The data comes as the conservative group gets into the Tallahassee lobbying game. The organization will promote the Florida Pain-Capable Unborn Child Protection Act during the Legislative session this year.
Certainly, a new poll commissioned from The Tarrance Group will provide them with a some serious talking points. The survey found 76 percent of Florida voters support prohibiting late-term abortions, compared to 24 percent who support allowing the procedure.
Ban backers include a majority of Republicans (87 percent), independents (75 percent) and Democrats (64 percent)
And it found similar breakdowns among men and women. In fact, 77 percent of female voters favor barring late-term abortions, compared to 74 percent of male respondents.
Perhaps most notable, 53 percent of those who classify themselves as “pro-choice” still draw the line with late-term abortions.
The data also hits the capitol as Republican leaders seek to set Florida apart from controversial abortion policies passed in New York and Virginia.
New York Gov. Andrew Cuomo signed a bill into law earlier this year allowing abortions from 24 weeks until birth if a mother’s health is at risk. Virginia officials also considered a similar bill decried by critics as “infanticide.”
Florida Gov. Ron DeSantis mentioned both those states in his first State of the State address last week. “We will not allow such things to happen here in Florida,” he said.
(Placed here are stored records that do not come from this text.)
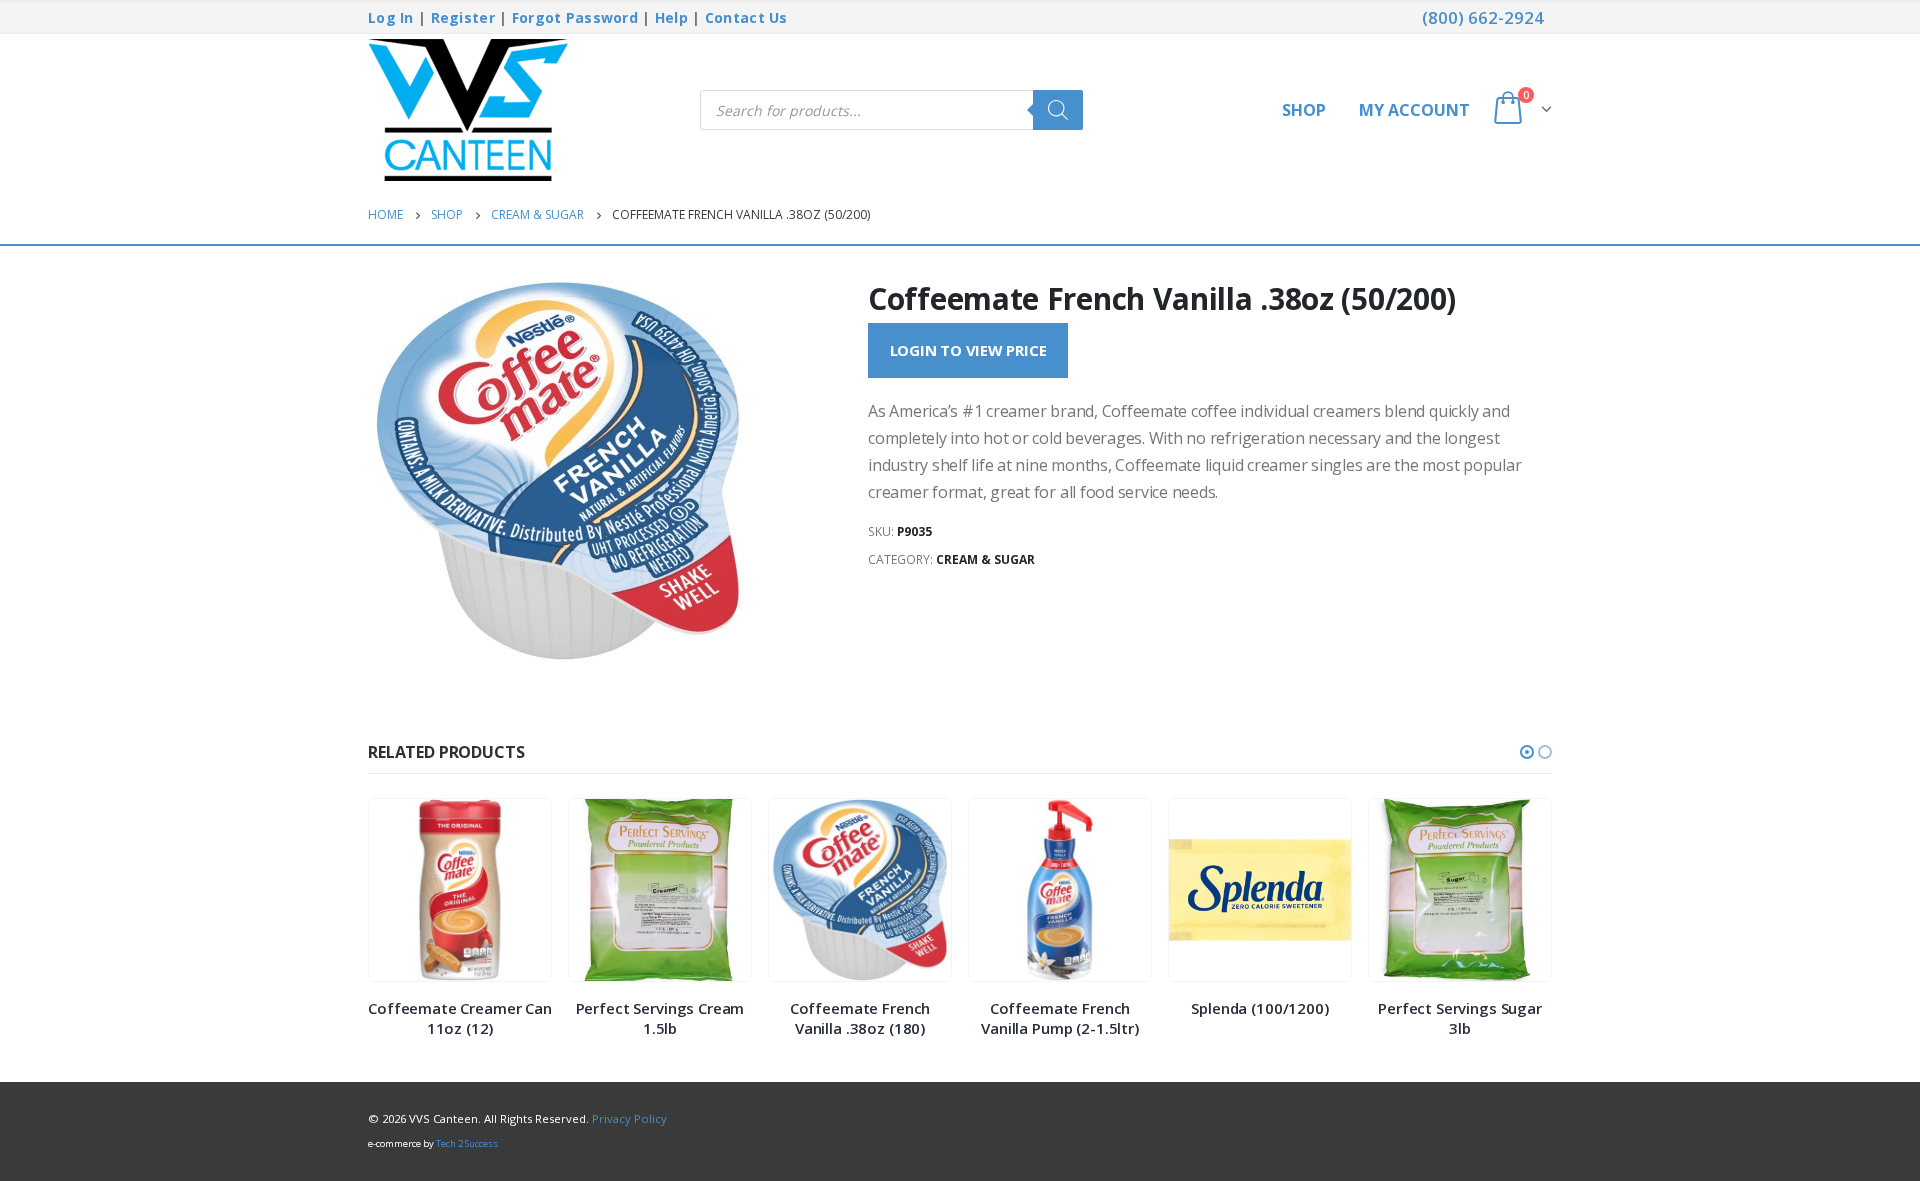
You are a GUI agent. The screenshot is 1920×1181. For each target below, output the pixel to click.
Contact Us (746, 17)
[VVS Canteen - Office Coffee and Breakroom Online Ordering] (468, 110)
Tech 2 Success (467, 1143)
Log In (391, 17)
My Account (1414, 110)
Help (671, 17)
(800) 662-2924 (1483, 17)
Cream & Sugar (985, 559)
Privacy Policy (629, 1118)
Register (463, 17)
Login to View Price (968, 350)
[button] (1527, 752)
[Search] (1058, 110)
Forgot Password (575, 17)
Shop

Mallory Quigley of Susan B. Anthony List said the poll comes as the national organization teams up with John Stemberger and the Florida Family Policy Council to advance pro-life legislation in Florida
The group also measured support on it’s other big issue, parental consent.
The survey found 73 percent of Florida voters support requiring a minor girl get parental consent before undergoing an abortion. That again includes a majority of Republicans (87 percent), Democrats (60 percent) and independents (70 percent).
Pro-choice voters broke 58 percent in favor of such a rule.
The Tarrance Group survey tallied responses from 500 Florida registered voters reached between Feb. 25 and 27. Pollsters report a margin of error of 4.5 percent.